The Syrian authorities also have an incentive to make peace because that would help improve economic and political relationships with the United States and other western states. Damascus expects a “flow of western investments” in return for peace, the researcher said.



Both Hamas and officials in Syria insist that their relationship remains rock solid, irrespective of any political change in the region, and have denied media reports that Damascus has imposed restrictions on the group.



Earlier this year, the head of Hamas’s political bureau, Khaled Mishal, who lives in Damascus, expressed concern at the progress of Syrian-Israeli contacts.



The pan-Arab newspaper Asharq Alawsat said that during a trip to Iran, Mishal said Hamas had received assurances that a Syrian-Israeli peace deal would “not be at the expense of Damascus's relations with its revolutionary allies”.



Nevertheless, Mishal was clearly concerned about the implications of a deal, saying, “Peace has its own obligations and Syria cannot sign a peace treaty with Israel, exchange ambassadors with Tel Aviv, end the state of war, and turn the Golan into a demilitarised zone and an island of stability and joint security with Israel, and at the same time allow… training of Hamas and Islamic Jihad fighters, and transfer funds to Hamas and other groups through its banks.”



Not all Palestinians believe the Syrian-Israeli negotiations will harm their cause.



According to Salem, from the Carnegie Centre, many members of Fatah, the more moderate opponents of Hamas, realise that they cannot negotiate with Israel until the Syrians have made peace.

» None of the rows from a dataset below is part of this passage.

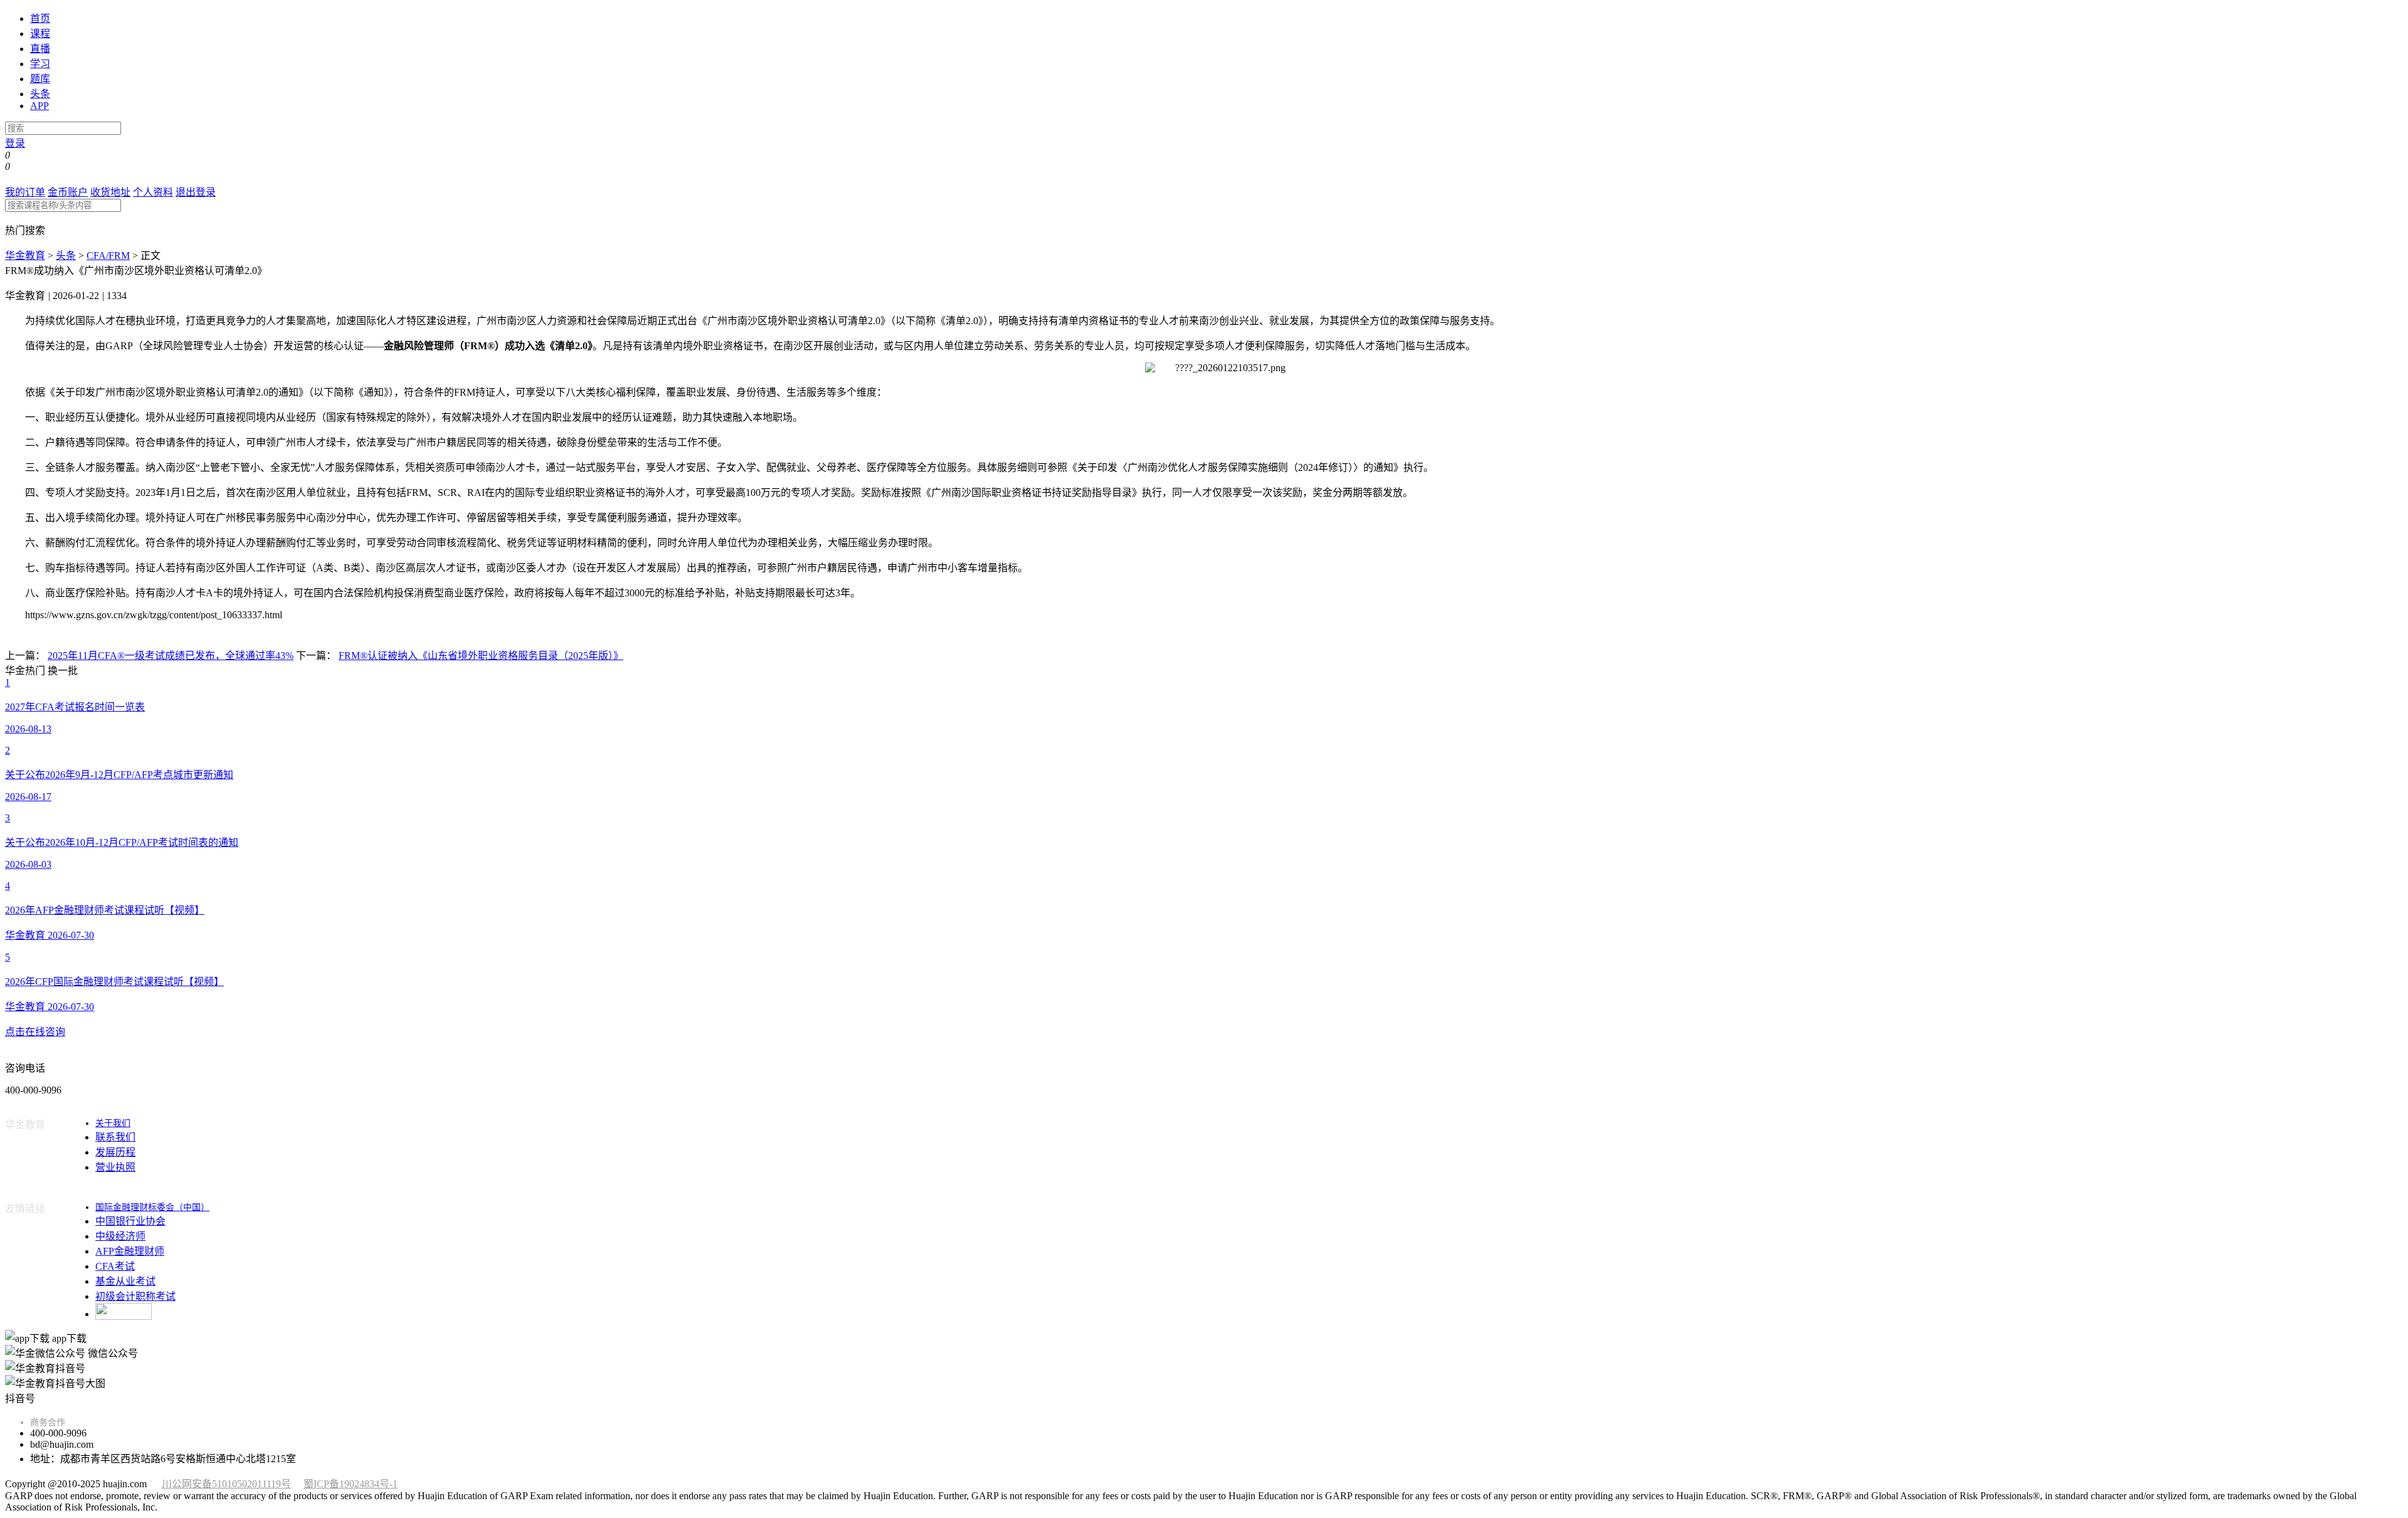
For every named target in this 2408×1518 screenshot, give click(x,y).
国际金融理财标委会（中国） (152, 1207)
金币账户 (68, 192)
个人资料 (153, 192)
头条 (40, 93)
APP (39, 105)
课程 (40, 33)
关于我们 (112, 1123)
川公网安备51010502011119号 (226, 1483)
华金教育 (25, 255)
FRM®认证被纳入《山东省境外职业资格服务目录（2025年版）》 (481, 655)
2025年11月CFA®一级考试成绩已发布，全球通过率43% (170, 655)
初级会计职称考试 (135, 1296)
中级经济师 (120, 1236)
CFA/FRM (108, 255)
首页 (40, 18)
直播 (40, 48)
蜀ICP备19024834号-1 (351, 1483)
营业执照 (115, 1167)
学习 (40, 63)
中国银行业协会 (130, 1221)
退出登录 (196, 192)
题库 (40, 78)
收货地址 (110, 192)
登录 (15, 143)
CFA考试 (115, 1266)
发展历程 (115, 1152)
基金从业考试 (125, 1281)
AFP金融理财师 (129, 1251)
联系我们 (115, 1137)
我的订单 (25, 192)
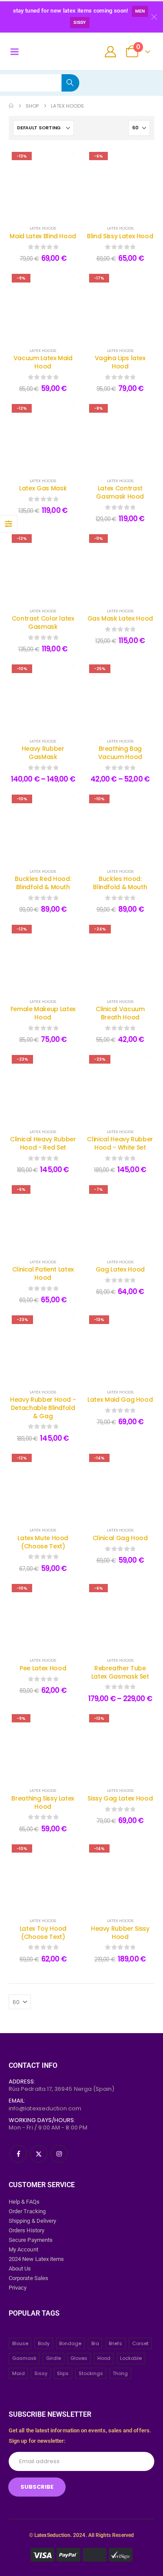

“Syria is powerful enough to obstruct a peace process between Israel and the Palestinians. Damascus can make life difficult for both the Palestinians and Israel if it doesn’t get what it wants,” said Salem.



Syria is home to just over 450,000 Palestinian refugees, according to recent data from the United Nations Relief and Works Agency, UNRWA. The country has ten officially-designated refugee camps, mostly scattered around the capital..



Many Palestinians have, however, integrated successfully into Syrian society. Since the 1950s, they have had access to education and healthcare, as well as the right to own property.



There are many examples of eminent Palestinian businessmen, like Othman al-Aidi, owner of the prestigious Sham Palace hotel in Damascus, and Ziad al-Assadi, who owns the major private hospital in the capital.



Most of the refugees are now second- or third-generation, and many of them are pessimistic that they will ever see the land of their parents or grandparents.



Muhammed Rano, 50, a Palestinian doctor working in Damascus, said he wanted to stay in Syria.



“I’m fed up with dreams. Israel is a reality and returning a fiction,” he said.



(Syria News Briefing, a weekly news analysis service, draws on information and opinion from a network of IWPR-trained Syrian journalists based in the country.)